Heroic Signatures holds the rights to the Shuma-Gorath name, due to its use in Howard's story, along with additional elements related to the Conan the Barbarian and Kull of Atlantis mythos, which is licensed to Marvel Comics.

Fictional character biography
During Earth's pre-history Shuma-Gorath ruled the world, and demanded human sacrifice until eventually banished by time-traveling sorcerer Sise-Neg. The entity eventually returns during the Hyborian Age, but is imprisoned within a mountain by the power of the god Crom. Shuma-Gorath continues to be an influence on Earth until it was returned to its home dimension by Crom.

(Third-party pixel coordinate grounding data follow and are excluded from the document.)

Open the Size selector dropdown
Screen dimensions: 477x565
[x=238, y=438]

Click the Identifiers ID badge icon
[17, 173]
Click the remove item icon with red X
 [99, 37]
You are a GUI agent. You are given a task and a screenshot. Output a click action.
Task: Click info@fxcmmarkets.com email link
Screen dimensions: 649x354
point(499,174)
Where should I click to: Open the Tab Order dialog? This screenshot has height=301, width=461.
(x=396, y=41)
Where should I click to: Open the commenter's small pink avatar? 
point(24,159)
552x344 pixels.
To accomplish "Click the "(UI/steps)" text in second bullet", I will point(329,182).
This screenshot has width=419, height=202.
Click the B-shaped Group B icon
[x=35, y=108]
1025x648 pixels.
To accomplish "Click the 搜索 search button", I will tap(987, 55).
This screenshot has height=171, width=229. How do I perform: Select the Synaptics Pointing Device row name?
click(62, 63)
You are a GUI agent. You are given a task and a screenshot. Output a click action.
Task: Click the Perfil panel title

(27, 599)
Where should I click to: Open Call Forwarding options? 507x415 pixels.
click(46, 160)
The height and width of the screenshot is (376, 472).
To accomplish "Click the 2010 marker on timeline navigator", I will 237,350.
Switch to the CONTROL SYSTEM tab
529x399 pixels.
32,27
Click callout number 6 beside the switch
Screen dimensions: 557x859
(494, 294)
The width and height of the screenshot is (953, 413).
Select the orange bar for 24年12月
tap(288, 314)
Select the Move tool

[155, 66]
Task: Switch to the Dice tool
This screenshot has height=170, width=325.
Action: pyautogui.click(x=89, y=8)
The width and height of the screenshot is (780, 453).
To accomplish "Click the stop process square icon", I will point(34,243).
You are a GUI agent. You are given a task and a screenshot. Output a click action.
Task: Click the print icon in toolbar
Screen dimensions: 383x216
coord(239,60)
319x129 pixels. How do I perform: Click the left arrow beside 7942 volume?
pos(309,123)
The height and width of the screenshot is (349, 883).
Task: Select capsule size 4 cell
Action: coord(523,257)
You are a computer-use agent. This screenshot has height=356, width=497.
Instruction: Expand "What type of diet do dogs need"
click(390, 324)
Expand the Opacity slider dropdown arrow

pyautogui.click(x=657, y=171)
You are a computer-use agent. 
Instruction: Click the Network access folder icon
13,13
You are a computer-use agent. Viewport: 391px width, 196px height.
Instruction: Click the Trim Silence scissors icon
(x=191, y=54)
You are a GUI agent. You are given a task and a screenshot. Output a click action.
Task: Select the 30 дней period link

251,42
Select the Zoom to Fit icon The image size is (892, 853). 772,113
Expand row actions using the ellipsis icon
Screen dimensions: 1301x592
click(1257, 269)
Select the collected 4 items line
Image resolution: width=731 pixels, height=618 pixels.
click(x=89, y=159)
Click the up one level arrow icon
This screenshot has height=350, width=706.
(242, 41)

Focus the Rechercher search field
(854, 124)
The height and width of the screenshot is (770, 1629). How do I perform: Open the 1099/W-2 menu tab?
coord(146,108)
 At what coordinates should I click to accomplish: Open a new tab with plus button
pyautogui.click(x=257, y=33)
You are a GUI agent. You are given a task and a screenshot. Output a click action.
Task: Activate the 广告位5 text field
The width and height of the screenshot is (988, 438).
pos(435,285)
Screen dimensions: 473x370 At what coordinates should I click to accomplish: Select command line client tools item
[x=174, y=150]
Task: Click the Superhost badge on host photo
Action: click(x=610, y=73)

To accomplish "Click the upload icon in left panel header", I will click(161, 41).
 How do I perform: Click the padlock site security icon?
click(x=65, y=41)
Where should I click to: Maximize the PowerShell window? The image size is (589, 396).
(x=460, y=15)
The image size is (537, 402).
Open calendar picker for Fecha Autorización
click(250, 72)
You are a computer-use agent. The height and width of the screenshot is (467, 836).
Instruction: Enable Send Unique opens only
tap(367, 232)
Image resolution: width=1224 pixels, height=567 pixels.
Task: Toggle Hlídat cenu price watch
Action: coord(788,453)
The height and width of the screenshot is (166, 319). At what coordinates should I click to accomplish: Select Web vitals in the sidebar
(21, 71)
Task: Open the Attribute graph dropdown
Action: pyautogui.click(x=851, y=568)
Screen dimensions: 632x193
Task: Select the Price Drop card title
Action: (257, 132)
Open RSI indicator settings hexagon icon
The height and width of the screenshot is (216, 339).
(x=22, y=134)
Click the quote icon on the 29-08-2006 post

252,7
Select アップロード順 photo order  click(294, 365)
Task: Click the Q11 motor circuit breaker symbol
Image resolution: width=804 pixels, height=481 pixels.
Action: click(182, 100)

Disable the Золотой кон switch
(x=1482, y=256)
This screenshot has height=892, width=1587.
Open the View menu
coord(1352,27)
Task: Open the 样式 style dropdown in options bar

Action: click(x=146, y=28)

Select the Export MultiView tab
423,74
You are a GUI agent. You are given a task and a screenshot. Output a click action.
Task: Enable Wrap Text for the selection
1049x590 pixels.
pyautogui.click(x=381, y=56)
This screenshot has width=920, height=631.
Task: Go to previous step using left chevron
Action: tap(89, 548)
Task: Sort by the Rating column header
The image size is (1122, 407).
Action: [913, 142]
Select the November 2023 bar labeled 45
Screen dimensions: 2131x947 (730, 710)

When the entity tries to return to Earth via the mind of the Ancient One, his disciple Doctor Strange is forced to kill him to prevent this. Years later, Strange battles Shuma-Gorath in its home dimension, and although victorious, he gradually becomes a new version of the entity. Strange commits suicide to prevent this transformation and is resurrected by an ally. Sorcerer Nicholas Scratch summons the entity to Earth, but it is driven back by the combined efforts of Doctor Strange, the Fantastic Four, the Salem's Seven and villain Diablo.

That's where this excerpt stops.